Described as a “devastating increase” by Peter Smith, National Energy Action, the advice to customers to look at switching providers is an option that those struggling today, already in arrears and experiencing fuel poverty, don’t have.

Ofgem recommends customers who are concerned and are struggling to get in touch with their providers to access support

The importance of alerting your supplier

“We’d encourage any customer, particularly those struggling to pay their bills, to contact their supplier, and get access to a wide-range of help and support,” Jonathan Brearley, Ofgem Chief Executive.

The announcement will no doubt cause significant concern to customers, especially those most vulnerable.
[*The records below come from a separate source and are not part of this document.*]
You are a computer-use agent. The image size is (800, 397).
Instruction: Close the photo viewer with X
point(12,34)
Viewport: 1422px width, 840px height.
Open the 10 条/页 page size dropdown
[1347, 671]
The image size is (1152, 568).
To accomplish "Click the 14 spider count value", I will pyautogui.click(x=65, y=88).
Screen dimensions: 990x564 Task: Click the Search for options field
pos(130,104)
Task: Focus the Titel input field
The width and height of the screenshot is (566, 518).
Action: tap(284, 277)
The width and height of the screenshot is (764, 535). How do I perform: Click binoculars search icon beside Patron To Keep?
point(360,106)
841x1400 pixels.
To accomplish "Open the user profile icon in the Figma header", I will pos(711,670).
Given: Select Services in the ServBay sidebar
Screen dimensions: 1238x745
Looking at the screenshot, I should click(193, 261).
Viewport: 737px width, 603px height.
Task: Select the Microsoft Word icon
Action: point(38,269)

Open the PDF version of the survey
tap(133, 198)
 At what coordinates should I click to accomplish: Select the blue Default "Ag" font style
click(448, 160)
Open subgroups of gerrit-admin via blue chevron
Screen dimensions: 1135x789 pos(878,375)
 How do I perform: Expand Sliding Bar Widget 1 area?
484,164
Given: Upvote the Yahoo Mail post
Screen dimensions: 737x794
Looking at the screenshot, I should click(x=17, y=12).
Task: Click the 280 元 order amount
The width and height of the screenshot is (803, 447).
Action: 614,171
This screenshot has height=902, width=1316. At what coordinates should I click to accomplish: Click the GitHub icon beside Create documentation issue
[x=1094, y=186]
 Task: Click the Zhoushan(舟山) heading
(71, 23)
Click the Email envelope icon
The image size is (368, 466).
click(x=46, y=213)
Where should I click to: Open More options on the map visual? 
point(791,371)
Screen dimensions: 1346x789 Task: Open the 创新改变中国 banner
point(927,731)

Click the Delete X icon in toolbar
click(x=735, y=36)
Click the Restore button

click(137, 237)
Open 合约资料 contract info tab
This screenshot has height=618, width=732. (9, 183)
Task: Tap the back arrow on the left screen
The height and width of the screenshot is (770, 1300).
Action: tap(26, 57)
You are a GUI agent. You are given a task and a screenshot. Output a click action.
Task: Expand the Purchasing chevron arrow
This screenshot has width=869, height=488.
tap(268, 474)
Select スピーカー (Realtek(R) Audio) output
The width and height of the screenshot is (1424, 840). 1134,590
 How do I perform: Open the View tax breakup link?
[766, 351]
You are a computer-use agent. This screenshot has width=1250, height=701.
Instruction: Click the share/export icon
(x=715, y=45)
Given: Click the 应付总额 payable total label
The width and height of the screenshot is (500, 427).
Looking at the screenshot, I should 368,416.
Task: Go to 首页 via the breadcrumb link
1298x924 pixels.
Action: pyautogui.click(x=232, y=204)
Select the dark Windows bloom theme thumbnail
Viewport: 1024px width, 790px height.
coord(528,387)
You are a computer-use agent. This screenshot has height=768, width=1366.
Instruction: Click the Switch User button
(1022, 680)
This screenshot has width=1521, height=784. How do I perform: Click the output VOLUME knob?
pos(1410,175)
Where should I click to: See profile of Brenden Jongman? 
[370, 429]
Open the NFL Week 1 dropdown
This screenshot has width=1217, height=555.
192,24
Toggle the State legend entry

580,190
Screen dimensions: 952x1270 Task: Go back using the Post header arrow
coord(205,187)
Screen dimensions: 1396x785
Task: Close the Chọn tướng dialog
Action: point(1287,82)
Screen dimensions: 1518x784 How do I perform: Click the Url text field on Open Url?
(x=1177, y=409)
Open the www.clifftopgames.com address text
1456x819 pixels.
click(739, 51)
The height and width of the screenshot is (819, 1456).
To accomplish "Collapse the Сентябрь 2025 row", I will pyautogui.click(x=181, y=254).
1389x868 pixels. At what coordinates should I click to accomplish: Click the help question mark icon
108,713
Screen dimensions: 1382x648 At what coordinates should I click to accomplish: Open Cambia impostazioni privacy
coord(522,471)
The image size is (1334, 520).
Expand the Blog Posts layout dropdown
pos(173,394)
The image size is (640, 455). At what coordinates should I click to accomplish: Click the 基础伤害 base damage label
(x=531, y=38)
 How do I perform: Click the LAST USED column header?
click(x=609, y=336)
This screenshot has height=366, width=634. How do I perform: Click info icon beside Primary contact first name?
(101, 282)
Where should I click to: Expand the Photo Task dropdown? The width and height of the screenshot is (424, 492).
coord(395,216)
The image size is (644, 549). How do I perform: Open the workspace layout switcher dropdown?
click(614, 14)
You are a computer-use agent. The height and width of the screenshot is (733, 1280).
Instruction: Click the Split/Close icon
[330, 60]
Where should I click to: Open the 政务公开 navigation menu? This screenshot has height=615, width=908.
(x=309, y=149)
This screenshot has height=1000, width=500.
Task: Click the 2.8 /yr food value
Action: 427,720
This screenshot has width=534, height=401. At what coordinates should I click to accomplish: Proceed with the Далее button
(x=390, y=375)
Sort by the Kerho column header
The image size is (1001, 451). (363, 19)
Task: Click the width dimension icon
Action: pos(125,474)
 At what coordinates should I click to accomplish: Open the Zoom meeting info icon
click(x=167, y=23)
Energy companies free support service, the Priority Services Register is designed to support customers who are in vulnerable situations and for most customers, they need to contact their individual supplier to confirm their eligibility and get registered. According the CCW’s Vulnerability Manifesto published last November, only PSR awareness is only at 42%, demonstrating how the size of the challenge to get the right support quickly to those who need most.

Although the changes will not come into effect until October 2021, that leaves customers and energy companies just two months make adjustments, changes or request/deliver support.

Debt crisis on a knife-edge

Uswitch’s recent research highlights the knife-edge that many households are on when it comes to managing their finances, with a reported 7 million just £10 away from falling into debt.

Coupled with the end of the furlough scheme and the anticipated steep increase in consumer debt levels, this will no doubt put a strain on current customer support systems that are unable to scale up at speed or offer diversified support channels that make it easier for customers to communicate and share essential information to access specialised support.

Similar companies and regulators will be watching closely to see how customers and their suppliers cope over the coming months.